Texto del documento:
Hay una semana en la vida de
Samuel —y, por consiguiente, en las nuestras— que a todos nos marcó en mayor o
menor medida, y de la que nunca me he atrevido a escribir. Fue una historia,
obviamente, con final feliz, pero tan dolorosa que no he conseguido desterrar
los fantasmas del miedo: el miedo ante la impotencia de sentir que tu hijo
puede morir y nada puedes hacer para evitarlo.
El meningococo se extendió
un día por su cuerpo con tal gravedad que los médicos nos dijeron que nos
fuéramos preparando para lo peor.
Solo tres o cuatro días
después de aquella losa negra que casi borra toda mi felicidad, Samuel se
recuperaba en la sección de «Aislados» del Hospital La Arrixaca de Murcia. Su
madre y yo nos turnábamos cada ocho horas para estar con él. Ya estaba fuera de
peligro, pero yo deseaba salir de aquellas cuatro paredes que a veces me
asfixiaban y llevármelo a casa. Soñaba con ese momento.

Datos proporcionados:
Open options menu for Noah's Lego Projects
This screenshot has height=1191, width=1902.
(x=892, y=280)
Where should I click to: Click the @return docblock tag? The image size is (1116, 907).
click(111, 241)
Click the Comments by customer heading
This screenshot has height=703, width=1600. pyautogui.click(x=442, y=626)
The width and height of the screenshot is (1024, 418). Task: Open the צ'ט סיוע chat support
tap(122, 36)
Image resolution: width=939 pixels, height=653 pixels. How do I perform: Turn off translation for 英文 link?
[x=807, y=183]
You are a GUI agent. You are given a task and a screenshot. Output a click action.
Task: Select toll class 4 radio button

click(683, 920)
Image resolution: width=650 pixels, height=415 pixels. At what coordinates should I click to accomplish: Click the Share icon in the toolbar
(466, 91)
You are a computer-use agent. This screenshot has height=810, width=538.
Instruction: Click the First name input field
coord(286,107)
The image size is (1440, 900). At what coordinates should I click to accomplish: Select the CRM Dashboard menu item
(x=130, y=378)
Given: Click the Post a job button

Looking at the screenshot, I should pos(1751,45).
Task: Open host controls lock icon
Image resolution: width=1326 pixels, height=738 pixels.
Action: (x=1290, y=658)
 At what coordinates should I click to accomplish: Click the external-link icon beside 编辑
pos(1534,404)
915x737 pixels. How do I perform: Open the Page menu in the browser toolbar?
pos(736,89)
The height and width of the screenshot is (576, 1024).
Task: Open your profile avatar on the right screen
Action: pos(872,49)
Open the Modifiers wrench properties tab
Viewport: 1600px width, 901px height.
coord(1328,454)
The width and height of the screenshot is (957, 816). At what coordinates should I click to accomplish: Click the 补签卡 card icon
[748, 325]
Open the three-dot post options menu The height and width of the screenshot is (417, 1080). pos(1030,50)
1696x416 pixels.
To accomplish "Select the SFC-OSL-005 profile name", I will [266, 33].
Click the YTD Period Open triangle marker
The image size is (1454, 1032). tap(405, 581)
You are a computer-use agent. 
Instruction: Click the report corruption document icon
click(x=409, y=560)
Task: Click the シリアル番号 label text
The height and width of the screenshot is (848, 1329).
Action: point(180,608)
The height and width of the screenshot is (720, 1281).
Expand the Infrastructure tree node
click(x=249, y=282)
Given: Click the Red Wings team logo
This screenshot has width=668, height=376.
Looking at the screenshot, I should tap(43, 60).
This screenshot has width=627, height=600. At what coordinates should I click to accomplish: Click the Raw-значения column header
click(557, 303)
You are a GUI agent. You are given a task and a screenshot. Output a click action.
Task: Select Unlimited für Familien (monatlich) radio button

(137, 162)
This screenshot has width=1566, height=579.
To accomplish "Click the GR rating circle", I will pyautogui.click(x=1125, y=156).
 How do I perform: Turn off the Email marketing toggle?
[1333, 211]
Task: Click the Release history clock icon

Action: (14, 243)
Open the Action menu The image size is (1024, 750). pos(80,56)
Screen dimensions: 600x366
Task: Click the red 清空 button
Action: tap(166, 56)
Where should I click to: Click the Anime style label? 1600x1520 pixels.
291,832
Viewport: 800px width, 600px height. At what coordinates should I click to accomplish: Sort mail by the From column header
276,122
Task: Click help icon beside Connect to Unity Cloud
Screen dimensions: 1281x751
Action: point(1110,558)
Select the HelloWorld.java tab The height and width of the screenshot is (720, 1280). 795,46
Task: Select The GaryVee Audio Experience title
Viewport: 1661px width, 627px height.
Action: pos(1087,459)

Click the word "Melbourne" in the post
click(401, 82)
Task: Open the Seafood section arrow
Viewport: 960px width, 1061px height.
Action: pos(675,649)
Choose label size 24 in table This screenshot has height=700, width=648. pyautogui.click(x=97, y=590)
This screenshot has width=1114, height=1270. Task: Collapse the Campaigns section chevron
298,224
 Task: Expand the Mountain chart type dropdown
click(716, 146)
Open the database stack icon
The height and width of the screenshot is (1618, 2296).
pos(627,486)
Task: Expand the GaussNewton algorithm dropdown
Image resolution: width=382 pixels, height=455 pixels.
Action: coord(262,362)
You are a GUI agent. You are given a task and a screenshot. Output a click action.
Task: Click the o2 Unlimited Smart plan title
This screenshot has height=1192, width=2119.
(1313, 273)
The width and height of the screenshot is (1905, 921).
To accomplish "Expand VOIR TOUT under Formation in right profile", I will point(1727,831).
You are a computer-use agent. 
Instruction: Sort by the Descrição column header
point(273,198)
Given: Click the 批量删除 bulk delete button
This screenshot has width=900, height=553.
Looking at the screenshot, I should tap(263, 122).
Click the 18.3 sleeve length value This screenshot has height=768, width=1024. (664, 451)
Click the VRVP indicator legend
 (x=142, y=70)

Consigna:
Responda estas preguntas sobre el texto acerca de la enfermedad de Samuel:
1. ¿Qué dijeron los médicos cuando el meningococo se extendió por el cuerpo de Samuel?
2. ¿En qué sección y en qué hospital se recuperaba Samuel?
3. ¿Cada cuántas horas se turnaban su madre y la persona que narra para estar con él?
Los registros no hacen falta para resolver esta tarea.

Solución:
1. Dijeron que se fueran preparando para lo peor.
2. En la sección de «Aislados» del Hospital La Arrixaca de Murcia.
3. Cada ocho horas.